802. Find Eventual Safe States

802. Find Eventual Safe States

Problem Statement

There is a directed graph of n nodes with each node labeled from 0 to n - 1. The graph is represented by a 0-indexed 2D integer array graph where graph[i] is an integer array of nodes adjacent to node i, meaning there is an edge from node i to each node in graph[i].

A node is a terminal node if there are no outgoing edges. A node is a safe node if every possible path starting from that node leads to a terminal node (or another safe node).

Return an array containing all the safe nodes of the graph. The answer should be sorted in ascending order.

Examples

Example 1:

Input: graph = [[1,2],[2,3],[5],[0],[5],[],[]]
Output: [2,4,5,6]
Explanation: The graph is shown above.
Nodes 5 and 6 are terminal nodes, and every path starting at nodes 2, 4, 5, and 6 all lead to either node 5 or 6.

Example 2:

Input: graph = [[1,2,3,4],[1,2],[3,4],[0,4],[]]
Output: [4]
Explanation: Only node 4 is a terminal node, and every path starting at node 4 leads to node 4.

++++

▶ [TASK LIST]:
1/ Rewrite the passage of the Eventual Safe States problem starting with "There is a directed" and going on through "another safe node).", renaming "terminal node" to "sink node" throughout.
2/ According to the Eventual Safe States problem, what makes a node a terminal node?

++++

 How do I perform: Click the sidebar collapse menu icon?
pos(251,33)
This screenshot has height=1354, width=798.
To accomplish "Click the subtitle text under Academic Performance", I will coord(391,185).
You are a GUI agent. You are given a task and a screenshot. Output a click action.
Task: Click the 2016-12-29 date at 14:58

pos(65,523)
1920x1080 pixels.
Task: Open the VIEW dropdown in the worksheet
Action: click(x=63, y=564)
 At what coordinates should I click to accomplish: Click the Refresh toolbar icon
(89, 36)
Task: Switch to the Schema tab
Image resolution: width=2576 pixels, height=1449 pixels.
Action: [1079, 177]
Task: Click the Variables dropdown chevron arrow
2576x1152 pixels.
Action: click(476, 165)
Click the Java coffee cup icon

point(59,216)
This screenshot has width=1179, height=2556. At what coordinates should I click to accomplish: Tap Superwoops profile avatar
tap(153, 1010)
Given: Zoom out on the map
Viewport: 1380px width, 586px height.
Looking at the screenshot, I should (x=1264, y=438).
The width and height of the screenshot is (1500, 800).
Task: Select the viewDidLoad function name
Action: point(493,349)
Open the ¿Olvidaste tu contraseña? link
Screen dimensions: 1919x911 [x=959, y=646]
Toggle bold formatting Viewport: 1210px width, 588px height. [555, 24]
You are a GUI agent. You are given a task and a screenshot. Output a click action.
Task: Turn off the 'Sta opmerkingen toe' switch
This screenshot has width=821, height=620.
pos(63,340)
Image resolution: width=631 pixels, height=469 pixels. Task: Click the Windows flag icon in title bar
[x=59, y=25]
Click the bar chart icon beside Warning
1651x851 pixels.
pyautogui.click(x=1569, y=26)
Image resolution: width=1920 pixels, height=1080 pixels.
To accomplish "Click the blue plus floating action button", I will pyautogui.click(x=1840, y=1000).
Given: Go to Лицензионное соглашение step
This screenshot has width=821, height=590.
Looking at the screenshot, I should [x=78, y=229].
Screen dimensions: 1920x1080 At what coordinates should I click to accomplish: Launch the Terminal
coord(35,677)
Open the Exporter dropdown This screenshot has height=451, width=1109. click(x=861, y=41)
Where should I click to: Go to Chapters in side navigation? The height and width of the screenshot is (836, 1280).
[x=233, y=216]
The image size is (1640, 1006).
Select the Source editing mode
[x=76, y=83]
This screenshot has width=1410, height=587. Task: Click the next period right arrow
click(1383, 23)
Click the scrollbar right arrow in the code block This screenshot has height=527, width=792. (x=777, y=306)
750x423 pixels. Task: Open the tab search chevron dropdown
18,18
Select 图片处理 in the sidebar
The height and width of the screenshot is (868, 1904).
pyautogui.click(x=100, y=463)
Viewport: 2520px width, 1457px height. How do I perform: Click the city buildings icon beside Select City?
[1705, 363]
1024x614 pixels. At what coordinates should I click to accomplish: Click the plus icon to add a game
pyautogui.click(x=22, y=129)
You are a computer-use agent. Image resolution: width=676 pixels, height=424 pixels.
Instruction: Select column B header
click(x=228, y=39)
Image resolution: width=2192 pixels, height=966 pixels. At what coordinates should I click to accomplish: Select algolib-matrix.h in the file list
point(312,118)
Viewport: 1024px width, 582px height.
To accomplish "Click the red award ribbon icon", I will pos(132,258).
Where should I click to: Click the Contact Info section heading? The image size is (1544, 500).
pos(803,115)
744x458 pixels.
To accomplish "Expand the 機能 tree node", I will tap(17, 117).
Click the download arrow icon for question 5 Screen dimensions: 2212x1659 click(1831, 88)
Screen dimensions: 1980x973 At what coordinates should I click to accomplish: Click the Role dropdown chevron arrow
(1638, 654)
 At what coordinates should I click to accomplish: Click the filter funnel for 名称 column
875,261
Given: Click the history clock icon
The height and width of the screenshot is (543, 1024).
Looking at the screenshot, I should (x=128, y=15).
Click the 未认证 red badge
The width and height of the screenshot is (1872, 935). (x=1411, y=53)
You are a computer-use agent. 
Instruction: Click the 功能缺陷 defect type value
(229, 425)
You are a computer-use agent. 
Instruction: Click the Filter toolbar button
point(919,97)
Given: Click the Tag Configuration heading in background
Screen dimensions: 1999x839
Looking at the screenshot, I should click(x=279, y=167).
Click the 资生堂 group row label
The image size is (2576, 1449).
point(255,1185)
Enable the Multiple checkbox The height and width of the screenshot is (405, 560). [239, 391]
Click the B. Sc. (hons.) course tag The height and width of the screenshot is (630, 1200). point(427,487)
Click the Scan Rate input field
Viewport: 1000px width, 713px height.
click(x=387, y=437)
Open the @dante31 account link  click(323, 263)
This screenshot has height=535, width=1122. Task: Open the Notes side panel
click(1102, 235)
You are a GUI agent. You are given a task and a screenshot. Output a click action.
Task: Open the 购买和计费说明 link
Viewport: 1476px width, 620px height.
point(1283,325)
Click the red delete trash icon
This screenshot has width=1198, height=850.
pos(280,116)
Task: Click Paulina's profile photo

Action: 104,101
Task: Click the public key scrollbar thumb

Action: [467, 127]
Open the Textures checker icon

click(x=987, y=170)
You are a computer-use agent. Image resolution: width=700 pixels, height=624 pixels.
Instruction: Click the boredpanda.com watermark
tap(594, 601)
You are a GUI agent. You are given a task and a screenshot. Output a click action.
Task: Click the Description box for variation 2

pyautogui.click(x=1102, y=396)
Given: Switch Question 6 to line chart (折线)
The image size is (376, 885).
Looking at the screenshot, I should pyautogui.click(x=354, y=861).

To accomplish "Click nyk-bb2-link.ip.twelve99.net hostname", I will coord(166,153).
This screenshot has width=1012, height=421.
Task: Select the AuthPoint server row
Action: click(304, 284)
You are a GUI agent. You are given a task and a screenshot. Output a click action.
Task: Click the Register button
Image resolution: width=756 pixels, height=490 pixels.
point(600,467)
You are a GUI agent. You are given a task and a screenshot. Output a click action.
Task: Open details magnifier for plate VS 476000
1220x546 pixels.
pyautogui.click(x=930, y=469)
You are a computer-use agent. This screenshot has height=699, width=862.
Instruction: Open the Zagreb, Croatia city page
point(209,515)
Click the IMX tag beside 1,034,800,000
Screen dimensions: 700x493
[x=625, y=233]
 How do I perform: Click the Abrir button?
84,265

++++

▶ [RESULTS FOR EACH TASK]:
1/
There is a directed graph of n nodes with each node labeled from 0 to n - 1. The graph is represented by a 0-indexed 2D integer array graph where graph[i] is an integer array of nodes adjacent to node i, meaning there is an edge from node i to each node in graph[i].

A node is a sink node if there are no outgoing edges. A node is a safe node if every possible path starting from that node leads to a sink node (or another safe node).

2/ A node is a terminal node if it has no outgoing edges.